What is a chain in PyMC3?

I am learning PyMC3 for Bayesian modeling. You can create a model and sample with:

import pandas as pd
import pymc3 as pm

# obs is a DataFrame with a single column, containing
# the observed values for variable height
obs = pd.DataFrame(...)

# we create a pymc3 model
with pm.Model() as m:
    mu = pm.Normal('mu', mu=178, sd=20)
    sigma = pm.Uniform('sigma', lower=0, upper=50)
    height = pm.Normal('height', mu=mu, sd=sigma, observed=obs)
    trace = pm.sample(1000, tune=1000)

pm.traceplot(trace)

When I check the trace (in this case 1000 samples from the posterior probability), I notice that 2 chains are created:

>>> trace.nchains
2

I read the tutorial on PyMC3 and looked through the API but it is unclear to me what a chain represents (in this case I asked for 1000 samples from the posterior but I got 2 chains, each one with 1000 samples from the posterior).

Are the chains different runs of the sampler with the same parameters or do they have some other meaning/purpose?

Solution

A chain is a single run of MCMC. So if you have six 2-d parameters in your model and ask for 1000 samples, you will get six 2x1000 arrays for each chain.
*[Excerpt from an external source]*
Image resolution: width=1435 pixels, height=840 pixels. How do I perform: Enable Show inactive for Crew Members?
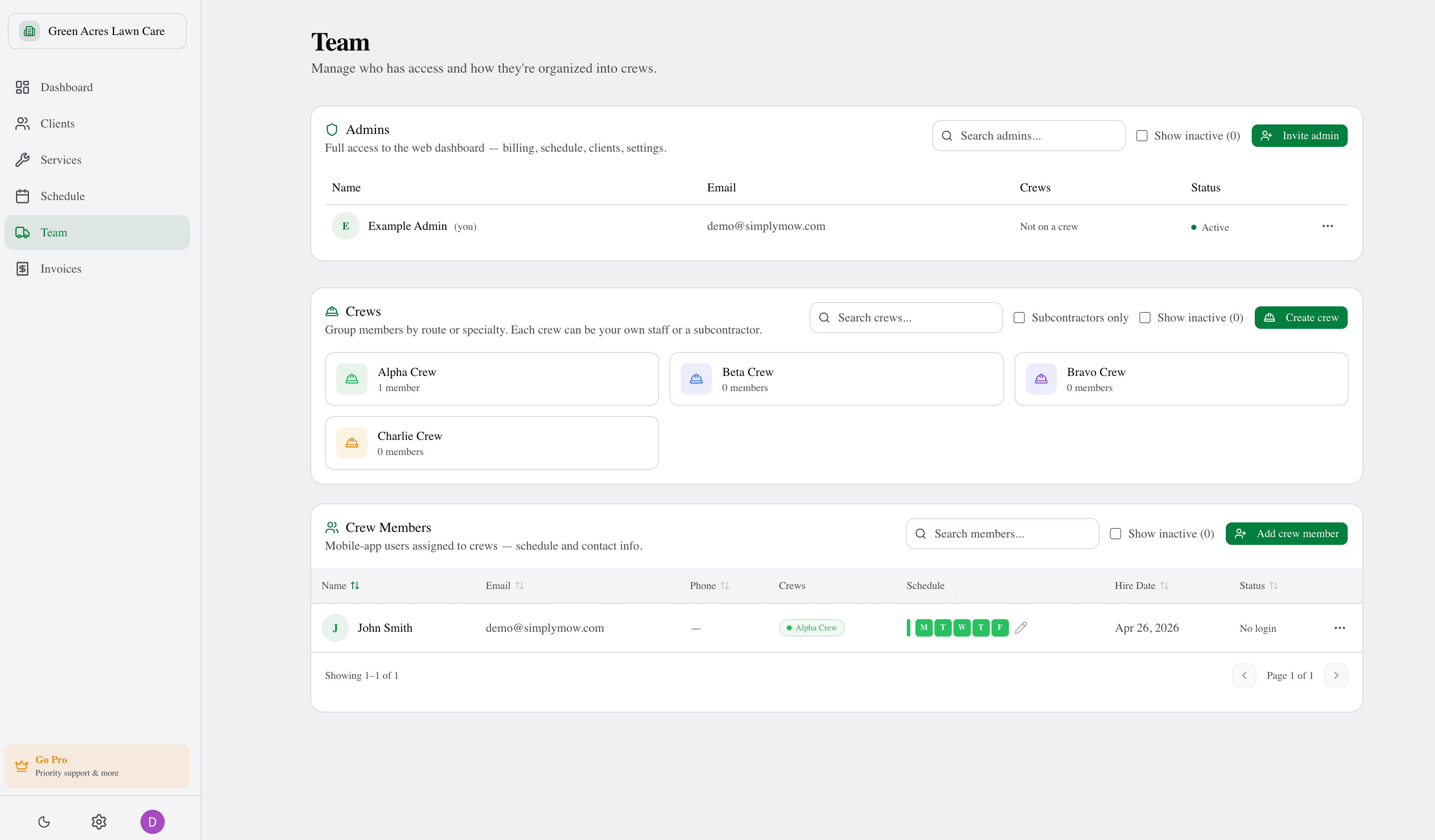pyautogui.click(x=1115, y=533)
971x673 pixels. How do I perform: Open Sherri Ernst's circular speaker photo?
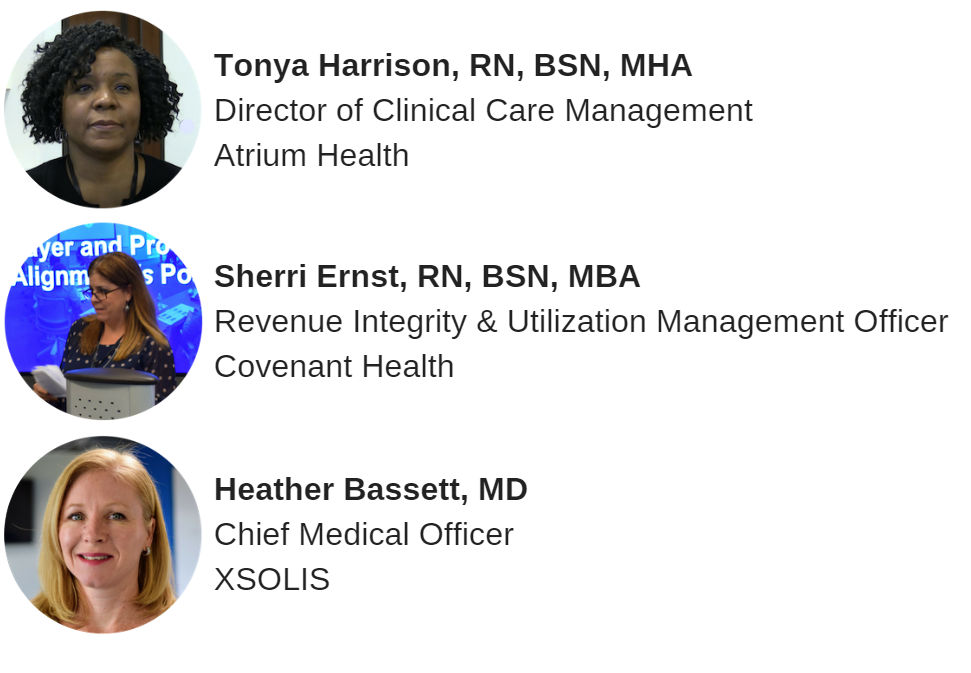point(103,321)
When running MCMC, it is a best practice to use multiple chains, as they can help diagnose problems. For example, the Gelman-Rubin diagnostic requires multiple chains, and runs automatically (using joblib, which tries to use multiple cores if possible) if you use more than 1 chain in PyMC3.

As a concrete example of when you might want multiple chains, consider sampling from a multimodal distribution. Even the NUTS sampler may not visit both modes in a single chain, but you could diagnose this using multiple chains.

Note that PyMC3 usually combines the chains when you work with them (e.g., using trace.get_values('my_var')), since they are all valid MCMC samples. This does lead to some confusing behavior in that asking for 1000 samples actually gets you 4000 on most systems, where you get 4 chains by default.